「声、小さいよ、聴こえないよ!」「ここ、笑うところだよ!」──と、ためらうことなく畳みかけます。
英語の文法をリズムで覚えてもらう授業。「be動詞♪ プラス過去分詞♪ by人♪ in場所♪ 受け身っ♫」と黒板を叩きながら歌います。一瞬シーンとします。ポカンと口をあけている子も。冷や汗が背中にタラリ。スベったかな…。が、ここでめげては元の木阿弥。徹底的に役者になって、おどけるのです。この私がラップなんて、などと弱気にならないことです。
これは研修で教わった手法ですが、人格まで豹変させるのは自分流です。文法を覚えさせるだけでなく、子どもたちとの距離を縮めることも目的。その成否は一人ひとりの顏に書いてあります。楽しそうな顔ならYES。それほどでもないならNO。YESが出るまで、あきらめず、トライ&エラーです。いや、正確にはトライアル&エラーでしたね。

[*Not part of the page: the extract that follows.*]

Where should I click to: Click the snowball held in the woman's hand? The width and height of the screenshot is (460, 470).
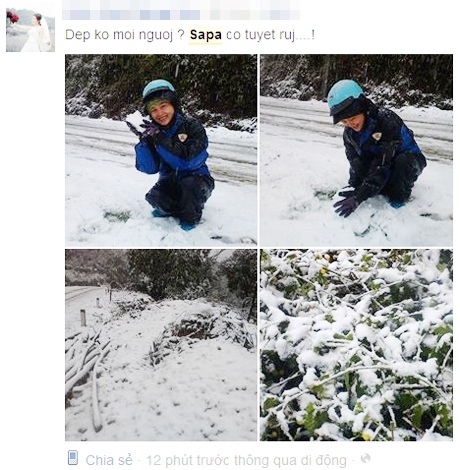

役所の勤めを辞めるとき、まわりから大反対されました。けれど、文理の教師になり、子どもたちと接していると、自分の足りないところに気づかされます。その気づきと向き合い、試行錯誤する中で、子どもの素直なうなずきに心が満たされる瞬間があります。それは自分のカラを破った瞬間であり、いま生きているという実感に胸を震わせる瞬間です。もし、あのままだったら、こんな私はいなかった、と思います。
先生が楽しいと子どもたちも楽しい。子どもたちが楽しいと先生も楽しい。このよく耳にする、けれど自分事としての貴重な発見が、私という人間に成長をもたらしているように感じています。あきらめなければ、子どもたちは必ずついてきてくれます。さぁ、どんどんスベりましょう!